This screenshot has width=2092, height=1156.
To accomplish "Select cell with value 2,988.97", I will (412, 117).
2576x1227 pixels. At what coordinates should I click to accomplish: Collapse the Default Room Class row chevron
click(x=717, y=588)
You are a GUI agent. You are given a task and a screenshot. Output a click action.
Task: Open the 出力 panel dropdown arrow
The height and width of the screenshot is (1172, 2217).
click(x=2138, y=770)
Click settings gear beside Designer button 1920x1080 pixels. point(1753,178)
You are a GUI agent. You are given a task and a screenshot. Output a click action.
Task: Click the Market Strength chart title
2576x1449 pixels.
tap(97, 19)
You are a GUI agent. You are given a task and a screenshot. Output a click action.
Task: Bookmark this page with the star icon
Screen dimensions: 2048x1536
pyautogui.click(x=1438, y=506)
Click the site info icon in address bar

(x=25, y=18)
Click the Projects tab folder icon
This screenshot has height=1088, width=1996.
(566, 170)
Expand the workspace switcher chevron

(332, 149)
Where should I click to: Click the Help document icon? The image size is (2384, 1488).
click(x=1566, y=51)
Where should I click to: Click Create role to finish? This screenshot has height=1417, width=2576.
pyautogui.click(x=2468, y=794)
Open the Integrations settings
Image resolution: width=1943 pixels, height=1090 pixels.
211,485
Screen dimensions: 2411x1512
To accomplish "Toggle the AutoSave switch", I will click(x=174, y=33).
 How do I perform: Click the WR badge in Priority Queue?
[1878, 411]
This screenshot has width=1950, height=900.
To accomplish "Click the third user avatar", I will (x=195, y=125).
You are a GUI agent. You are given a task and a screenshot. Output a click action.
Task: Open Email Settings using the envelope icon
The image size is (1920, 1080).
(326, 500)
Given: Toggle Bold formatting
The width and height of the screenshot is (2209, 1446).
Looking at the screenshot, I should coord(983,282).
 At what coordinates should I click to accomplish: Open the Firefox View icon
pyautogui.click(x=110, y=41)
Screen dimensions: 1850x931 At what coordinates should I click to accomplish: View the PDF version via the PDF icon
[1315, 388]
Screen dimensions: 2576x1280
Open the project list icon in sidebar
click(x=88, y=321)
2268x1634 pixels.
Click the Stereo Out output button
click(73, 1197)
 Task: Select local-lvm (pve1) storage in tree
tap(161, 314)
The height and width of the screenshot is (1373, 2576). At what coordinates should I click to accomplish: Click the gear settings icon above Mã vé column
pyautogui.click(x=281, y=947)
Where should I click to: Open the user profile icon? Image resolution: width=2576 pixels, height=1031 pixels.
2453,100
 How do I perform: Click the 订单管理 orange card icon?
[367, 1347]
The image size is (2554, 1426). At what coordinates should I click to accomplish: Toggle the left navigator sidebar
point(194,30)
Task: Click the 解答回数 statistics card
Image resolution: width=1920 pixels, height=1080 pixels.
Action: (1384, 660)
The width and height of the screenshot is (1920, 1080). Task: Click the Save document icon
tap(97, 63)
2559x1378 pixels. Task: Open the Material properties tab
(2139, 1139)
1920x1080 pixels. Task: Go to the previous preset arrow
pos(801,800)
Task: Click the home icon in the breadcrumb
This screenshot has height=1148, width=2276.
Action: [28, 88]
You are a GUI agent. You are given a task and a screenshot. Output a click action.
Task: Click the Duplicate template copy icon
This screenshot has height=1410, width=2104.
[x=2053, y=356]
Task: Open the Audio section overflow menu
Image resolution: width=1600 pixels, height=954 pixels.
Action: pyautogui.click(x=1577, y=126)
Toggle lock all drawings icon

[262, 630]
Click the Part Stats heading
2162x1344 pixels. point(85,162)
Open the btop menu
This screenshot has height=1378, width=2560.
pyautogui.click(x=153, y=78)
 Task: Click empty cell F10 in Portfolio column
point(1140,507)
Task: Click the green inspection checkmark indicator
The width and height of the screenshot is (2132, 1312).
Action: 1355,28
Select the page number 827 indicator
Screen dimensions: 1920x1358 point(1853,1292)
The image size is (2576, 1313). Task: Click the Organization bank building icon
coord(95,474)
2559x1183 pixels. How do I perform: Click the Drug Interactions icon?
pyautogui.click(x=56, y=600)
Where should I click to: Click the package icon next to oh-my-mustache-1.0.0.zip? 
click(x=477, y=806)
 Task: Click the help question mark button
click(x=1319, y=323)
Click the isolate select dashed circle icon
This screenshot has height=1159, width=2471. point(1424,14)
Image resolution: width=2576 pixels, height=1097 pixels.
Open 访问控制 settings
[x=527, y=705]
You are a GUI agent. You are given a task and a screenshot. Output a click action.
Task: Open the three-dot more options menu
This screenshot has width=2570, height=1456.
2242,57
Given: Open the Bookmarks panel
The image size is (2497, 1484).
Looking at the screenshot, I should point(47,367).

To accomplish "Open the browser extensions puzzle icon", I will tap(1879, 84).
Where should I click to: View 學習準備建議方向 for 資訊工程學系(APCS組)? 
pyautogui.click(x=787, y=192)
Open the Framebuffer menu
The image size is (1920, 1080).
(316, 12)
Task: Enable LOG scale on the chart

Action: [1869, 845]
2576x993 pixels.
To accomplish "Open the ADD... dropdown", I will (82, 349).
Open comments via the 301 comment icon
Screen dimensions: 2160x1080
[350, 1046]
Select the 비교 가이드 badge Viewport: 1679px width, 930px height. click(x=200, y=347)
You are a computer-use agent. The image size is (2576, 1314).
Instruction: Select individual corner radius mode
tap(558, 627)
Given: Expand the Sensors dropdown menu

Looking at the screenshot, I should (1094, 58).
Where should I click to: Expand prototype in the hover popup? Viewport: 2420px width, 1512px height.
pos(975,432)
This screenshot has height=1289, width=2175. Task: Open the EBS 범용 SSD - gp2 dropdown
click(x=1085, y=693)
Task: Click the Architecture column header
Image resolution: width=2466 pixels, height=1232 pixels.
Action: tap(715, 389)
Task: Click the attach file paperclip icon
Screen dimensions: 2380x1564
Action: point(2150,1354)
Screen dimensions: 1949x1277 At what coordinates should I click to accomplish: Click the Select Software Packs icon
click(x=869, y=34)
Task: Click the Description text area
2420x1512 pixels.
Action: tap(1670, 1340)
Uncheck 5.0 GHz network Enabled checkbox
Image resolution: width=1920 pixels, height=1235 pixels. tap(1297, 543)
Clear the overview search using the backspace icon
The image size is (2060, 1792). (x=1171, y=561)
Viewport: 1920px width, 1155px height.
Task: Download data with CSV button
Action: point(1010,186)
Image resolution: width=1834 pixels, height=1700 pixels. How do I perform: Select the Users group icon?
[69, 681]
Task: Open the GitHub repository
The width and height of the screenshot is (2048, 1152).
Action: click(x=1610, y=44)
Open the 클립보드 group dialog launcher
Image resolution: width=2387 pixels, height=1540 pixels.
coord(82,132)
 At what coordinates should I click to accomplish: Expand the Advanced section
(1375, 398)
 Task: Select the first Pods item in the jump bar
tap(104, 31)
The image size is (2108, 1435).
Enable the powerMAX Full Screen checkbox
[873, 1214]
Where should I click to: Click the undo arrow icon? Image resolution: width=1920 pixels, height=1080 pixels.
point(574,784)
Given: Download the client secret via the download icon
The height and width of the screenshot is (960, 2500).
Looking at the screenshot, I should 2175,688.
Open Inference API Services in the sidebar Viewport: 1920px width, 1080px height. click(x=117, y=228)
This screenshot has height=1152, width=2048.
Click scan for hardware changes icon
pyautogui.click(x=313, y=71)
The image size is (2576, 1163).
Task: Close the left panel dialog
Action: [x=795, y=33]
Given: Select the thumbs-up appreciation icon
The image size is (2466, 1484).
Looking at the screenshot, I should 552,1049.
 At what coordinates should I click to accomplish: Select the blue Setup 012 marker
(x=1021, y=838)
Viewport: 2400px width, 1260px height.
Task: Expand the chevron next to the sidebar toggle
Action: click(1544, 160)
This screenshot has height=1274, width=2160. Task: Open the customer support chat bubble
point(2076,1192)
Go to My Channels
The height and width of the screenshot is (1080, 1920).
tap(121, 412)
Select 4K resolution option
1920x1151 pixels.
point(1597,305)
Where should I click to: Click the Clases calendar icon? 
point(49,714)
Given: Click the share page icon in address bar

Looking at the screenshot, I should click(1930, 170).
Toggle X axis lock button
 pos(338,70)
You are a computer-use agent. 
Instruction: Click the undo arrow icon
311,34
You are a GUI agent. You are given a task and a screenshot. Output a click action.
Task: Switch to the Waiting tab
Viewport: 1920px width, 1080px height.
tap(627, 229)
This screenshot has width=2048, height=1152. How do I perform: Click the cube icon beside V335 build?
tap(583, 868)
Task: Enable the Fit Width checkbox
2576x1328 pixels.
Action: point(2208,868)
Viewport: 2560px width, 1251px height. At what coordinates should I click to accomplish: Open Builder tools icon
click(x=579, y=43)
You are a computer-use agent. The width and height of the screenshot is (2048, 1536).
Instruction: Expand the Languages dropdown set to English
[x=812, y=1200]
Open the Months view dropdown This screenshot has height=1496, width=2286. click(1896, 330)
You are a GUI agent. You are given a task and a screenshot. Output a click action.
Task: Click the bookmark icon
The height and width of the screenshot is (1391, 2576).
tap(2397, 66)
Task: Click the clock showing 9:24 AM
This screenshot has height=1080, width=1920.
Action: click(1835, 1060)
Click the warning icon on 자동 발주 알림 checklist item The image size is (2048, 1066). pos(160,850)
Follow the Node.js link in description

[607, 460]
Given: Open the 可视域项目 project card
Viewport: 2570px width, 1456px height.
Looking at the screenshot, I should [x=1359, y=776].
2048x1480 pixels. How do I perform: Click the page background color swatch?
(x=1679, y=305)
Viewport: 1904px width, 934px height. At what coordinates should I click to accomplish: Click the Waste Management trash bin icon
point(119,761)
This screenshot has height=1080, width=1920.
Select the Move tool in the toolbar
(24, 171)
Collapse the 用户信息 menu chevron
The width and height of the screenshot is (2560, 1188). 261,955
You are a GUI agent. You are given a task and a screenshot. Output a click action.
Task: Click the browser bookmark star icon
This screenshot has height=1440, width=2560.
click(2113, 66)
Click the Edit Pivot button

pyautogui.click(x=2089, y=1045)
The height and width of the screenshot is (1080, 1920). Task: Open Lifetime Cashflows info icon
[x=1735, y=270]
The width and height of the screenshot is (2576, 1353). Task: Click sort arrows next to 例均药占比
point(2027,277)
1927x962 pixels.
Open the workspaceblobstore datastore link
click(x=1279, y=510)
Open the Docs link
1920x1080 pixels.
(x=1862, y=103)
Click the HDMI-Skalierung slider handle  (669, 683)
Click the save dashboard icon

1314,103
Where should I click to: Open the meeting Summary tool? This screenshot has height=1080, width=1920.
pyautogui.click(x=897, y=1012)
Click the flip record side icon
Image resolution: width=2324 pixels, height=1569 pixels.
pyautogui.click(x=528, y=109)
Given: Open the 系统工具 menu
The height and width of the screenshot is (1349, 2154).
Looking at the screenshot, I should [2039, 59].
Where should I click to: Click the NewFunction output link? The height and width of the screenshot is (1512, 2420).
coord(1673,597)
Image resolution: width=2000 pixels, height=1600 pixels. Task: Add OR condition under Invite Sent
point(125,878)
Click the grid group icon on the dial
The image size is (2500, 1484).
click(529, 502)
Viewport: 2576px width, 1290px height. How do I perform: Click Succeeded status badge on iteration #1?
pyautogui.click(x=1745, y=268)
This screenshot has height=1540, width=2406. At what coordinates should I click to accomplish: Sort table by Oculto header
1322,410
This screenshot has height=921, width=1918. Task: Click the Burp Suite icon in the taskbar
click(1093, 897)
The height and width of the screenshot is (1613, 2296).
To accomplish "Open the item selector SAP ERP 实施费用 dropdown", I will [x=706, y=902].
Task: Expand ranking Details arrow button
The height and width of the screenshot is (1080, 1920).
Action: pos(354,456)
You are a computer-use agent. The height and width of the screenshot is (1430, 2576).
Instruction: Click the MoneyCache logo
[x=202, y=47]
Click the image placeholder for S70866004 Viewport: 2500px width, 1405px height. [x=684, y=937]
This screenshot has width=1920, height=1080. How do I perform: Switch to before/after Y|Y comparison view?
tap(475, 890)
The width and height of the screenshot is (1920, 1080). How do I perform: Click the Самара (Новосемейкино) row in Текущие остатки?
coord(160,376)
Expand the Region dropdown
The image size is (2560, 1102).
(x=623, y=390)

════════════════

Task goal> Search the data for "computer" and list every line in which it occurs.

Output of the exercise>
You are a computer-use agent. The image size is (2576, 1314).
You are a computer-use agent. 
You are a computer-use agent. The width and height of the screenshot is (2048, 1536).
You are a computer-use agent. The height and width of the screenshot is (1430, 2576).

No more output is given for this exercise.